Como exemplos paradigmáticos da prevalência na jurisprudência desta visão substancialista e mais flexível das coisas, podem referir-se, desde logo, o Assento do STJ de 28/3/95 e o Acórdão uniformizador de jurisprudência 3/2001.

No primeiro daqueles arestos, entendeu-se (de forma, aliás, unânime) que Quando o tribunal conhecer oficiosamente da nulidade de negócio jurídico invocado no pressuposto da sua validade e se na ação tiverem sido fixados os necessários factos materiais, deve a parte ser condenada na restituição do recebido com fundamento no nº1 do art. 289º do CC.
(…)

Considera-se, deste modo, que o que identifica a pretensão material do autor, o efeito jurídico que ele visa alcançar, enquanto elemento individualizador da ação, é o efeito prático-jurídico por ele pretendido e não a exata caracterização jurídico-normativa da pretensão material, a sua qualificação ou subsunção no âmbito de certa figura ou instituto jurídico, sendo lícito ao tribunal, alterando ou corrigindo tal coloração jurídica, convolar para o decretamento do efeito jurídico adequado à situação litigiosa, sem que tal represente o julgamento de objeto diverso do peticionado.
Importa, todavia, estabelecer, na medida do possível, quais os parâmetros dentro dos quais se move esta possibilidade de convolação jurídica, não se podendo olvidar que – continuando a ser a regra do dispositivo pedra angular do processo civil que nos rege – o decretamento de efeito jurídico diverso do especificamente peticionado pressupõe necessariamente uma homogeneidade e equiparação prática entre o objeto do pedido e o objeto da sentença proferida, assentando tal diferença de perspetivas decisivamente e apenas numa questão de configuração jurídico-normativa da pretensão deduzida.

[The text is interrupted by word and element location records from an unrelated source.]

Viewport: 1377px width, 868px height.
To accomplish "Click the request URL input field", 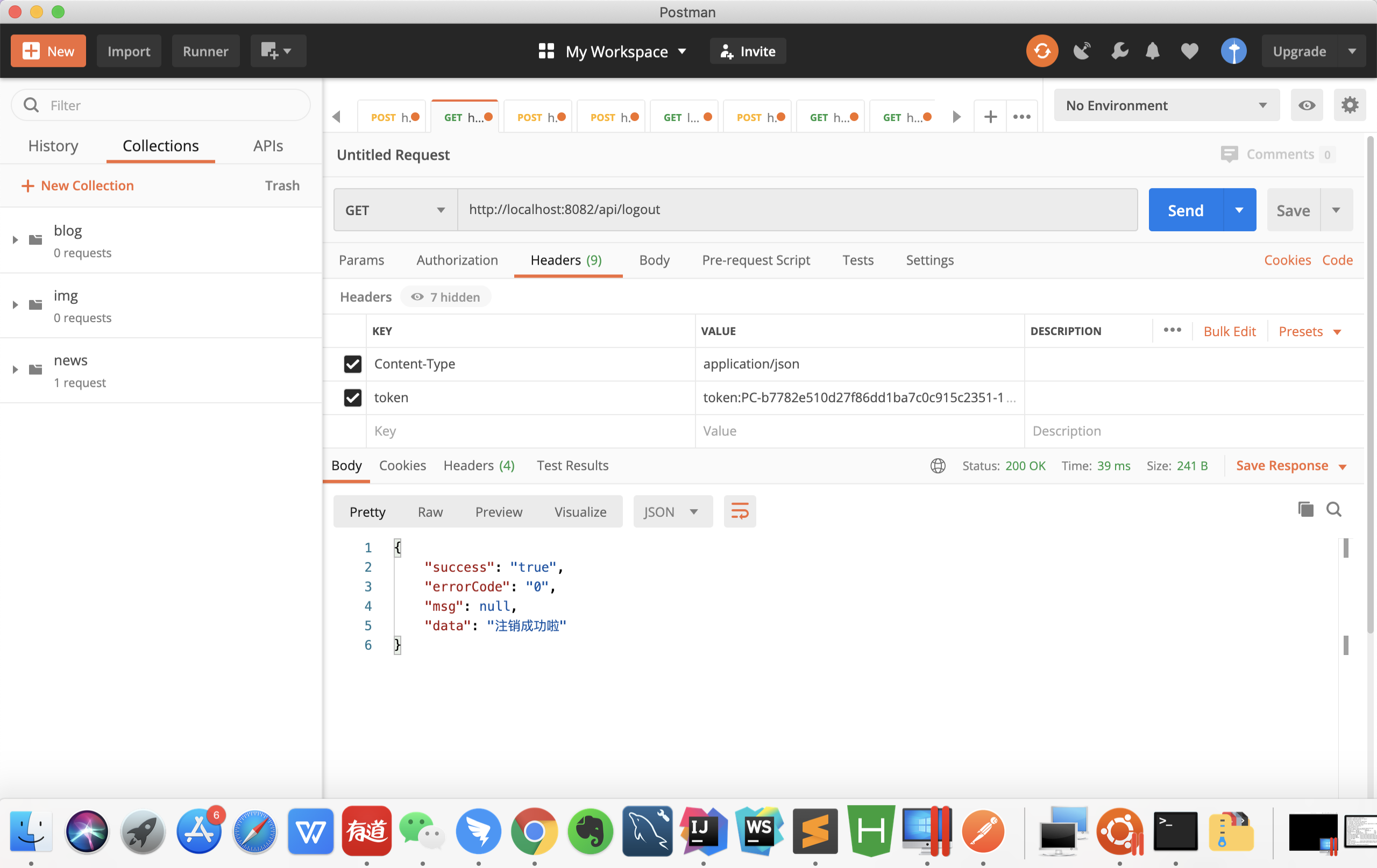I will coord(797,210).
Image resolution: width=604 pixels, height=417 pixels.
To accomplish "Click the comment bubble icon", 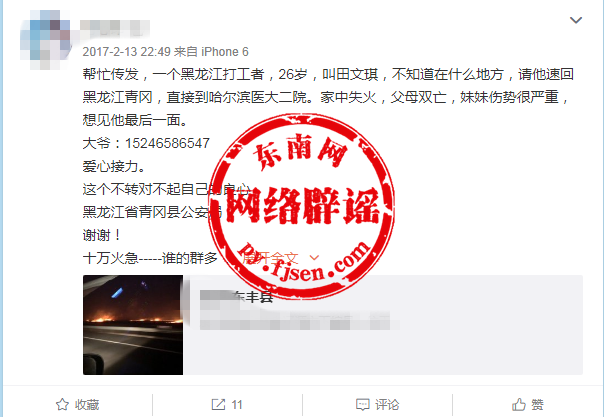I will 362,405.
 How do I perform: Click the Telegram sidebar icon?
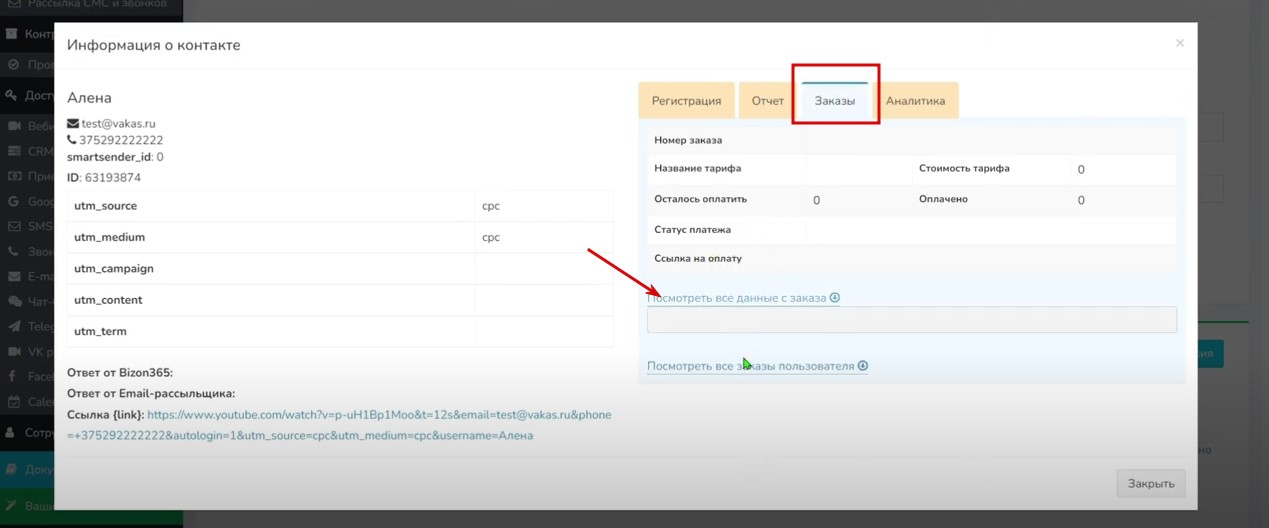pos(14,326)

E daqui decorre que não será possível ao julgador atribuir ao autor ou requerente bens ou direitos materialmente diferentes dos peticionados, não sendo de admitir a convolação sempre que entre a pretensão formulada e a que seria adequado decretar judicialmente exista uma essencial heterogeneidade, implicando diferenças substanciais que transcendam o plano da mera qualificação jurídica.

O Ac. de 5/11/09, proferido pelo STJ no P. 308/1999.C1.S1, ilustra, de forma clara, as balizas em que é lícita esta atividade de reconfiguração ou reconstrução normativa pelo juiz da pretensão efetivamente formulada pela parte. Assim, entendeu-se que:
- Nada obstava a que se pudesse convolar do pedido de anulação de certo negócio jurídico de doação, realizada mediante intervenção de procurador, cuja legitimação assentava em procuração que havia sido anulada por se ter verificado erro dolosamente provocado, para a declaração de ineficácia do negócio jurídico em relação ao doador, decorrente da representação sem poderes, nos termos do art. 268º do CC; porém:
- Tendo-se o autor limitado a formular um pedido constitutivo de anulação do negócio jurídico de doação, já não seria, porém, lícito ao tribunal proferir sentença em que, para além do decretamento de certo valor negativo do ato (independentemente de este se configurar como invalidade ou ineficácia) se condenasse ainda oficiosamente a parte a restituir o que obteve em consequência do negócio destruído, já que, nesse caso, a decisão acabaria por incidir sobre um objeto material – a restituição de certos bens – claramente diferenciado e destacável do objeto da pretensão formulada, situada apenas no plano da aniquilação dos efeitos do negócio.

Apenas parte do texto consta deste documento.